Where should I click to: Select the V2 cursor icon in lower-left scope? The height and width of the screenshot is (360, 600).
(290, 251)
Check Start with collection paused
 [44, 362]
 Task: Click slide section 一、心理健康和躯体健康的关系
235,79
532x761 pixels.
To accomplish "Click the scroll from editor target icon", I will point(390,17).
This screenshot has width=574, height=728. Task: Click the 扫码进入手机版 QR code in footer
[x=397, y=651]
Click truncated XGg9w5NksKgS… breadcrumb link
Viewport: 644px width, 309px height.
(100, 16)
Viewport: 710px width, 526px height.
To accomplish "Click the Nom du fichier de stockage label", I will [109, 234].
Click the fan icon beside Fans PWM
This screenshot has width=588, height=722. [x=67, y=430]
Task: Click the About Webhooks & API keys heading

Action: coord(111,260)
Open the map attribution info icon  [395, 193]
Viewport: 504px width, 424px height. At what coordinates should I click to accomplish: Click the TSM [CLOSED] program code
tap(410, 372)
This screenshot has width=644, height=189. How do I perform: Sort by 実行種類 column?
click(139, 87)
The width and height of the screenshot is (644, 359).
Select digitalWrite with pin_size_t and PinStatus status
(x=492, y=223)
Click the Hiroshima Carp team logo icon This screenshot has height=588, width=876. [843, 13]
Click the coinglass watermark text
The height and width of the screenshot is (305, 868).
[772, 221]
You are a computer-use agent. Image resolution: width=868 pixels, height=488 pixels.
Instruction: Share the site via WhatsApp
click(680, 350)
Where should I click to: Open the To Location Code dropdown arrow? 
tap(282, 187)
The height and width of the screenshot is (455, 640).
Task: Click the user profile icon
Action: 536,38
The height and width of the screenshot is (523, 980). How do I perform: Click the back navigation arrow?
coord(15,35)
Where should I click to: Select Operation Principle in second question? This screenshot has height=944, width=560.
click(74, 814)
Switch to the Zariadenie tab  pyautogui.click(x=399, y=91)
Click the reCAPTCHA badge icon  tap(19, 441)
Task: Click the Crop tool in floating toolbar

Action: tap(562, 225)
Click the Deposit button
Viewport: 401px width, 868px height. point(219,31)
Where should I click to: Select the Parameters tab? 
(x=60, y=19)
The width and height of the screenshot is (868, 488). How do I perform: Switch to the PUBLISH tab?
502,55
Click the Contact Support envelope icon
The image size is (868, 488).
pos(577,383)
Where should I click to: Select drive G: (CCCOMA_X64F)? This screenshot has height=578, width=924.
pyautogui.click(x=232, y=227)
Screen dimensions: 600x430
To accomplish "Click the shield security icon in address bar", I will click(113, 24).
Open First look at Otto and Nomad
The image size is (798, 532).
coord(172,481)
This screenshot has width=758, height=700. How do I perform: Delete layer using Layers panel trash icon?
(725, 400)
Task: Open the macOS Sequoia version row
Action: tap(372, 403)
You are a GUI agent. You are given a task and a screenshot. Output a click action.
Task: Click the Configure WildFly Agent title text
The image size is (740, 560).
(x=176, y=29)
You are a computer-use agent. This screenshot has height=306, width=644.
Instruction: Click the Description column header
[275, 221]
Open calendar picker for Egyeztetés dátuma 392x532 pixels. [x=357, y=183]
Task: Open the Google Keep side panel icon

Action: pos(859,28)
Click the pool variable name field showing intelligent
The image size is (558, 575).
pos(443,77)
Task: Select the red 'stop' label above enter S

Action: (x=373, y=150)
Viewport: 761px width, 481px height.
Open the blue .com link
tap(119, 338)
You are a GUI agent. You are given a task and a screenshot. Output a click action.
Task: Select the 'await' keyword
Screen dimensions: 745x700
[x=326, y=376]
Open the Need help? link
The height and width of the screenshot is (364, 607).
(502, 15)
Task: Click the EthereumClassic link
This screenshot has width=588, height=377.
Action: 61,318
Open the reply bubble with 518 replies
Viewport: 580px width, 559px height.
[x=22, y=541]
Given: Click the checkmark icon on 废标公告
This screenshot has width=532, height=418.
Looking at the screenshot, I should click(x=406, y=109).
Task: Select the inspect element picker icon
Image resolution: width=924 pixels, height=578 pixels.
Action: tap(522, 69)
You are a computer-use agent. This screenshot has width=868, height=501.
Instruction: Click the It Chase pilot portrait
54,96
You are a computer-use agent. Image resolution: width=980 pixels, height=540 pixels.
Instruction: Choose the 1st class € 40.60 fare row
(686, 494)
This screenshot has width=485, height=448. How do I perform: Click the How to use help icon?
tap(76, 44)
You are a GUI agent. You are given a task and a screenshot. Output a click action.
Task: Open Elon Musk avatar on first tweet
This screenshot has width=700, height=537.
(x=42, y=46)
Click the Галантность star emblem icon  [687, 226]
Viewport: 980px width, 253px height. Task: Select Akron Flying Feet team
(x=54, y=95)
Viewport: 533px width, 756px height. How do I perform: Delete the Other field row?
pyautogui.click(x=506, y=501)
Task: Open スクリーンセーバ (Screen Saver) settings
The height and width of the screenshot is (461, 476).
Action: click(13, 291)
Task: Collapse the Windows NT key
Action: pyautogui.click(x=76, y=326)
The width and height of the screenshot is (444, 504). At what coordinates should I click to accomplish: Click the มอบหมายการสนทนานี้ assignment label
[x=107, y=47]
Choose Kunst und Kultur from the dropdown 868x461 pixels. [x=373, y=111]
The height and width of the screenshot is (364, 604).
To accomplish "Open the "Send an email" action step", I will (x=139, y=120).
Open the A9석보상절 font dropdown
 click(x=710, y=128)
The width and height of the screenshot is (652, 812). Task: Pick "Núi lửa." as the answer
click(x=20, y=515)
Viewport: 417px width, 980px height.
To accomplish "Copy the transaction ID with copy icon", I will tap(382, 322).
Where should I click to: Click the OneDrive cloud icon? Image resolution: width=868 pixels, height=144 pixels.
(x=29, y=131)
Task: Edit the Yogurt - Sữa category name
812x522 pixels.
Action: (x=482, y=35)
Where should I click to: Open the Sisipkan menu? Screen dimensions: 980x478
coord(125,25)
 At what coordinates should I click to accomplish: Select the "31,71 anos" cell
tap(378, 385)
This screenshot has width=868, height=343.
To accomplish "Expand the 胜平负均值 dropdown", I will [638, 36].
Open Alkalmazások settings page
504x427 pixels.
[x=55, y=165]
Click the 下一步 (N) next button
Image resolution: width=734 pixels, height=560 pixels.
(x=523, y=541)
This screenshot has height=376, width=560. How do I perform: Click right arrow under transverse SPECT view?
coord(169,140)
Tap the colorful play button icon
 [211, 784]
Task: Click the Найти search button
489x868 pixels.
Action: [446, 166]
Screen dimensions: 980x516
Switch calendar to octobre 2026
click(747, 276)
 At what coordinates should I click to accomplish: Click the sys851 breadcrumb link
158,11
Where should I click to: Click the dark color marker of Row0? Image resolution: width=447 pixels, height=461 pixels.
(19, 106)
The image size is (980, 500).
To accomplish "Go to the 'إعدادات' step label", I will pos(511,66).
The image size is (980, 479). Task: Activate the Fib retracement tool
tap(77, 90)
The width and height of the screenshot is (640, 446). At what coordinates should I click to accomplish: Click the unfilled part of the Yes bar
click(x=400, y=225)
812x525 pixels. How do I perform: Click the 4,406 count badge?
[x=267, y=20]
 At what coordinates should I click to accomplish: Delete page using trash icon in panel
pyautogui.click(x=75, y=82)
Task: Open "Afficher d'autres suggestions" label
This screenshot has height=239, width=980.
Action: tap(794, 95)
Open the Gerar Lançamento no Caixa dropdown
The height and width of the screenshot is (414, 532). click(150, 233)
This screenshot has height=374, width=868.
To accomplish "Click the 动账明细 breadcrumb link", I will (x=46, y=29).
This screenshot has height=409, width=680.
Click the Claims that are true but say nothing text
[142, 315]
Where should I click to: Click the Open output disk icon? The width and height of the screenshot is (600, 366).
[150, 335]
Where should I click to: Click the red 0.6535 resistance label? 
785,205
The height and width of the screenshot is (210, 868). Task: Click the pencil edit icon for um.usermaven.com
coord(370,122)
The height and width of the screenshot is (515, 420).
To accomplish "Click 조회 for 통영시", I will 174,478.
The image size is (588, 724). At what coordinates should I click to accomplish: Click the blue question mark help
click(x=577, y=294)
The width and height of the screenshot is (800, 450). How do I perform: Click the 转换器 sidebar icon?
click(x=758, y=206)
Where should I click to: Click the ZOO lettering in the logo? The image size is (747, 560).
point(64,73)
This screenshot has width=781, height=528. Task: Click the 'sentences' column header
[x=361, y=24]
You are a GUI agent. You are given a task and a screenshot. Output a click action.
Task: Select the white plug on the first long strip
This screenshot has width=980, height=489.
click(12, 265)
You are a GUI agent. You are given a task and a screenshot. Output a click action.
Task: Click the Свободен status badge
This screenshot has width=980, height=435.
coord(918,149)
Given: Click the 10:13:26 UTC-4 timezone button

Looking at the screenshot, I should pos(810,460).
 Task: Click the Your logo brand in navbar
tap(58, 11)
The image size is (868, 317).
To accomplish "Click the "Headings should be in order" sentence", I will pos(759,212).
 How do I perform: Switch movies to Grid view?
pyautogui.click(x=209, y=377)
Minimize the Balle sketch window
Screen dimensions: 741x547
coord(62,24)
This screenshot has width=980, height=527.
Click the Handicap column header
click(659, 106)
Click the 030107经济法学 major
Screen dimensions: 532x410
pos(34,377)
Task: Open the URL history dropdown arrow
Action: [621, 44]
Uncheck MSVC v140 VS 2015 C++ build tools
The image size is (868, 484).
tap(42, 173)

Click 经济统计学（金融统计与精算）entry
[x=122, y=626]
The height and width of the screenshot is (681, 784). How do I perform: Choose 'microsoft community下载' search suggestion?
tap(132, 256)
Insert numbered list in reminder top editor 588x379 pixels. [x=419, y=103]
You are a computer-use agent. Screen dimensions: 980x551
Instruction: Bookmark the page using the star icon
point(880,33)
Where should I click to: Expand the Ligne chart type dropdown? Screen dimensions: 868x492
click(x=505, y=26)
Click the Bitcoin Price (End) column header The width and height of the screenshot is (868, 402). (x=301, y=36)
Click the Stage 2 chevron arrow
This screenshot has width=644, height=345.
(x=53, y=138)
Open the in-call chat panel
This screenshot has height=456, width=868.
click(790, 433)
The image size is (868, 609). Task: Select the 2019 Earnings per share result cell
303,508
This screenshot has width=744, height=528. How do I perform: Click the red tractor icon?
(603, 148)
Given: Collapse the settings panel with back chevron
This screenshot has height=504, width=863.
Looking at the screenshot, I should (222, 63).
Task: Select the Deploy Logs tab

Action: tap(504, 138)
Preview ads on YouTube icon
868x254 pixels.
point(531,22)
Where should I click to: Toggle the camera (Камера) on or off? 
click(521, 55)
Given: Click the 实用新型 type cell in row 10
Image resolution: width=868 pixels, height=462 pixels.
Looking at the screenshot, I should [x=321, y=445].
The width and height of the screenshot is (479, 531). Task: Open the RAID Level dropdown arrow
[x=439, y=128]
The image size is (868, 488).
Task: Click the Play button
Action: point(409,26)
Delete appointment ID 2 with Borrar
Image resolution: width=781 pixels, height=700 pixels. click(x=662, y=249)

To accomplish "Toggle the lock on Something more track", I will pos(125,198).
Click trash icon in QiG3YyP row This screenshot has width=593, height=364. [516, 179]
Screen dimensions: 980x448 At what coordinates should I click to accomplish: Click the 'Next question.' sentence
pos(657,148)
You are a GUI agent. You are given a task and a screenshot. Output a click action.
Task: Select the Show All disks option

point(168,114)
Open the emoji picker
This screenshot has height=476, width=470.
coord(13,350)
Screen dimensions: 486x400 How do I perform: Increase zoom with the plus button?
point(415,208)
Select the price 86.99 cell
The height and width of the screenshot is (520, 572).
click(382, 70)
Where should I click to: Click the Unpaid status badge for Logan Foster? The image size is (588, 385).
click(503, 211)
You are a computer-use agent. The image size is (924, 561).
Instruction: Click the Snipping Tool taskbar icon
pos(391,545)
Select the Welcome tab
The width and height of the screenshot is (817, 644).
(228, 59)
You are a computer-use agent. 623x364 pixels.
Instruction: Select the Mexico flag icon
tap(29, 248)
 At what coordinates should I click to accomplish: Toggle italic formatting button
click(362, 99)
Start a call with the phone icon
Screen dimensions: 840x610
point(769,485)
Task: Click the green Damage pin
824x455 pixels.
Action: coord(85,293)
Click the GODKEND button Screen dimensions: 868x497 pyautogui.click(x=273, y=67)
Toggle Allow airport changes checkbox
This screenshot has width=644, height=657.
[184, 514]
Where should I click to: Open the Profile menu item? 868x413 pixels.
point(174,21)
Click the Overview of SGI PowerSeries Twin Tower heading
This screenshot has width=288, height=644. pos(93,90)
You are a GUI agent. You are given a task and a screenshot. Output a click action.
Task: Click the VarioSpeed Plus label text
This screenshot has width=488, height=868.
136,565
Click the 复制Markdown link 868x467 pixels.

****************************************

(Task brief)
Reproduce every line from the entries that holds the word "step".

(Task answer)
To accomplish "Open the "Send an email" action step", I will (x=139, y=120).
To accomplish "Go to the 'إعدادات' step label", I will pos(511,66).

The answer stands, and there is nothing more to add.